Funkcjonariusze z komisariatu w Pruchniku odnaleźli 12-latkę, która zadzwoniła na numer alarmowy z wezwaniem o pomoc. Telefon wykonany dla żartu przez bawiące się dzieci narobił niemałego zamieszania.

 

W poniedziałek, 12 czerwca przed godz. 21, dyżurny jarosławskiej jednostki otrzymał zgłoszenie, że ktoś zadzwonił na numer alarmowy 112, krzyknął „Ratunku, pomocy” i się rozłączył. Osoba wzywająca pomocy, pomimo próby nawiązania kontaktu, nie odbierała połączeń.

Policjanci szybko ustalili, że telefon, z którego zostało wykonane połączenie, logował się na terenie jednej z miejscowości w gminie Chłopice, w rejonie cmentarza. Funkcjonariusze z komisariatu w Pruchniku natychmiast udali się w to miejsce, jednak nikogo tam nie zastali. Po numerze telefonu ustalili właścicielkę i to pod jej adres skierowali swoje następne kroki. Kobiety nie było w miejscu zamieszkania. Z informacji przekazanych przez członka rodziny wynikało, że 33-latka i jej 12-letnia córka wyszły z domu.
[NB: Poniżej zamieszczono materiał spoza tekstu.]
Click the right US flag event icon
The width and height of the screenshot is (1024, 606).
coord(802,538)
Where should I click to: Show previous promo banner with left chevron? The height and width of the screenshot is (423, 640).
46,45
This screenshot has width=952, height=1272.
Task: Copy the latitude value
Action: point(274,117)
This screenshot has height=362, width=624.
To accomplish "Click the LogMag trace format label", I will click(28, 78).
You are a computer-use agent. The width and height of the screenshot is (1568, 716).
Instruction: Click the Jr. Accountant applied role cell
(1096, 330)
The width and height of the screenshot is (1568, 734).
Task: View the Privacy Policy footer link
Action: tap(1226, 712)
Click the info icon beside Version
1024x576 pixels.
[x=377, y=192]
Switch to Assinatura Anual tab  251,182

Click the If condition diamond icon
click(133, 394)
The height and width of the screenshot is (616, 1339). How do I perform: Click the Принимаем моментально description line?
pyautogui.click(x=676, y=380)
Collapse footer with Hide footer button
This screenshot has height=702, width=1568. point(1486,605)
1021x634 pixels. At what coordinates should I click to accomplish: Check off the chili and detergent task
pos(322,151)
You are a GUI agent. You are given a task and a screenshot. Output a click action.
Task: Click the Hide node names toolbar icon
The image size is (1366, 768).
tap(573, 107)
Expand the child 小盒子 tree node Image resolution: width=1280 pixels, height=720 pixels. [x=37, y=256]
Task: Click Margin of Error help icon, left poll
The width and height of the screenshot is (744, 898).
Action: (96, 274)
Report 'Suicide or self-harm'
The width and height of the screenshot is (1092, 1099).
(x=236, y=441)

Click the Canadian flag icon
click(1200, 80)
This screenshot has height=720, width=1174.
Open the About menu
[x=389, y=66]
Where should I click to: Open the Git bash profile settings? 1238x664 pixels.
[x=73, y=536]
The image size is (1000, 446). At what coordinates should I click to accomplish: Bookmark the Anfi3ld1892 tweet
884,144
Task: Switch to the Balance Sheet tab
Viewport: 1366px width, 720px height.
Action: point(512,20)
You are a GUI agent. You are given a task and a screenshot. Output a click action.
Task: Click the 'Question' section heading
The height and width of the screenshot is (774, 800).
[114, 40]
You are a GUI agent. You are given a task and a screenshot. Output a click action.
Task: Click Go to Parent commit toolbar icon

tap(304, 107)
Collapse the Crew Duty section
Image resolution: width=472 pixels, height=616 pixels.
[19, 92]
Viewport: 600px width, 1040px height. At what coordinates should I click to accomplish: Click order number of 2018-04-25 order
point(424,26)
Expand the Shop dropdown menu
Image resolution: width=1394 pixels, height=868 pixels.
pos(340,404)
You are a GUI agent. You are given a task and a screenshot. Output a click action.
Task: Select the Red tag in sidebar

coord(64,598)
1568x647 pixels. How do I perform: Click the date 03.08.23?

Policjanci sprawdzali rejon miejscowości, jednocześnie próbowali nawiązać kontakt telefoniczny z kobietą. Po kilku nieodebranych połączeniach, telefon oddzwonił. Rozmówczyni podała, że właśnie wróciła do domu, bo była z córką u sąsiadki.

Funkcjonariusze ustalili, że telefon, z którego wykonane było połączenie użytkuje 12-latka. Dziewczynka podczas zabawy z 8-letnim sąsiadem zadzwoniła dla żartu na 112, wzywała o pomoc, a następnie rozłączyła się. Gdy telefon oddzwaniał, dzieci bały się go odebrać. Zarówno dziewczynka, jak i chłopiec, nie potrzebowali żadnej pomocy.

– Rodzice dzieci byli nieświadomi całej sytuacji. Policjanci przeprowadzili z dziewczynką i chłopcem oraz ich opiekunami rozmowę, na temat właściwego korzystania z numeru alarmowego i konsekwencjach wywołania niepotrzebnych reakcji służb ratunkowych – informuje asp. szt. Anna Długosz, oficer KPP w Jarosławiu.

Policjanci przypominają, że numer 112 służy wyłącznie do powiadamiania w nagłych sytuacjach zagrożenia zdrowia, życia lub mienia. Osoba dzwoniąca na numer alarmowy 112 bez potrzeby i uzasadnienia, blokuje linię telefoniczną komuś, kto właśnie w tej chwili może potrzebować natychmiastowej pomocy, a nie może połączyć się Centrum Powiadamiania Ratunkowego.